**Written request:**
Reproduce the rows starting at the line containing "Where should I" and ending at the end of the rows, with "company name" replaced by "business name" and everything else unchanged. Leave the pictures out of your answer.

**Records shown:**
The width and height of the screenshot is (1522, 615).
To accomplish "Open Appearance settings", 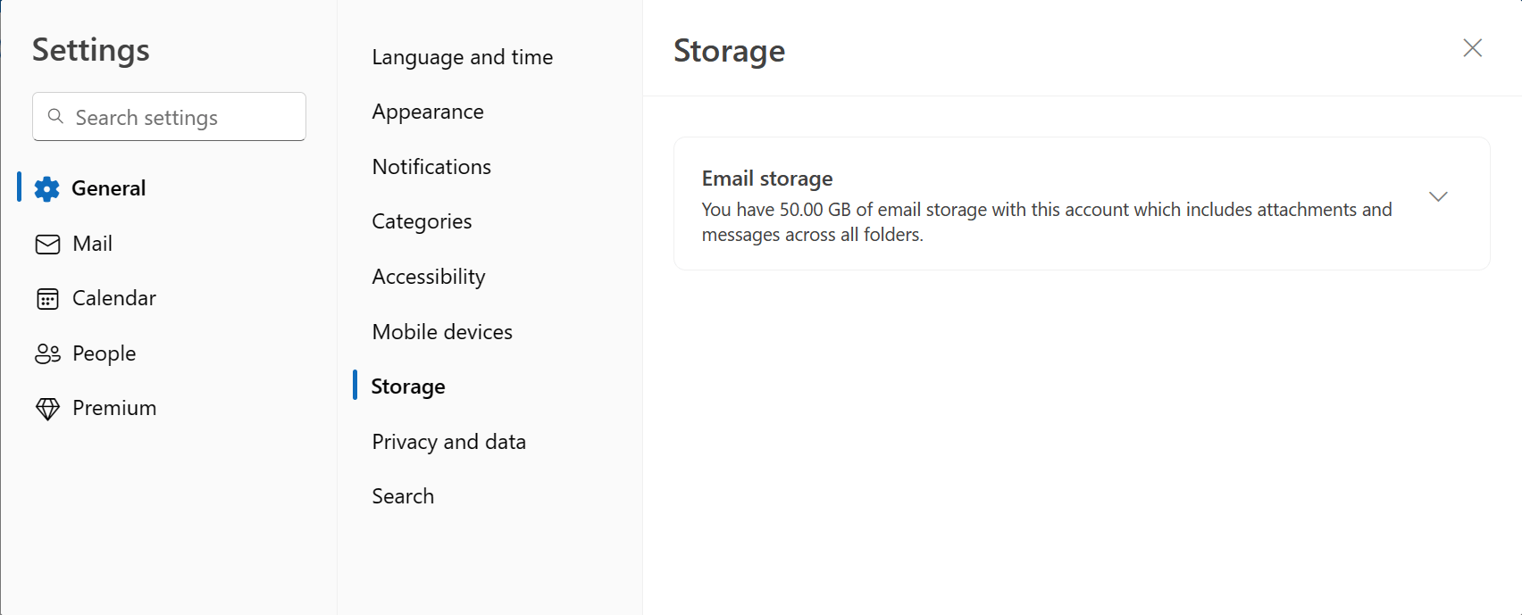I will (428, 111).
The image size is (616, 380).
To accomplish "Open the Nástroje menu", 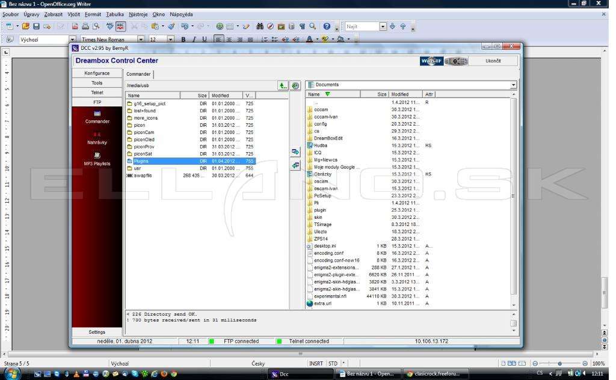I will 138,14.
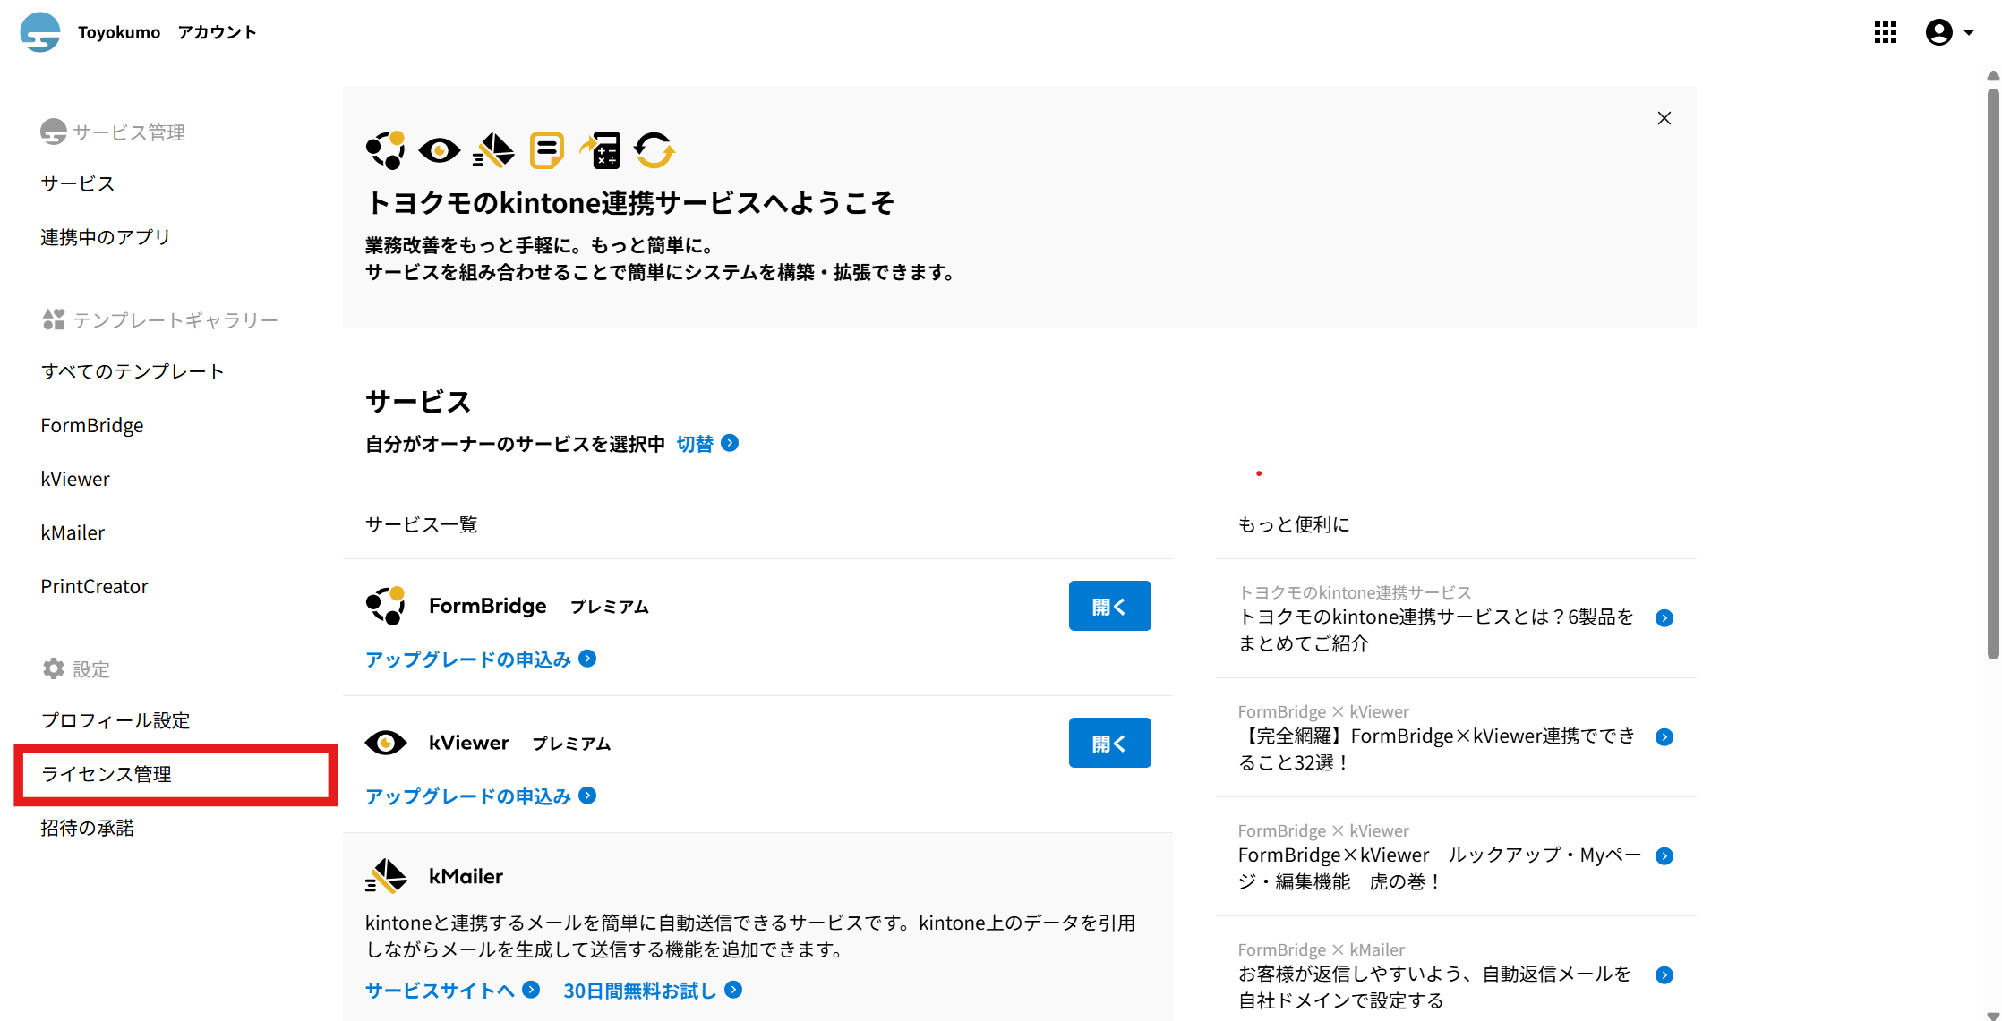Dismiss the welcome banner
The height and width of the screenshot is (1021, 2002).
[x=1664, y=118]
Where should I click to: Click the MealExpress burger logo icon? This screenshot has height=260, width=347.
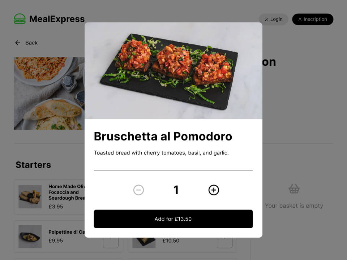coord(20,19)
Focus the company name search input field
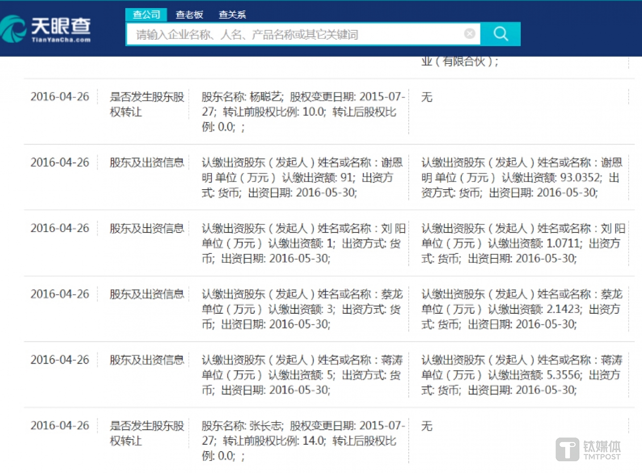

**In response:**
Where should I click to: Click the MealExpress burger logo icon? This screenshot has height=260, width=347.
coord(20,19)
Focus the business name search input field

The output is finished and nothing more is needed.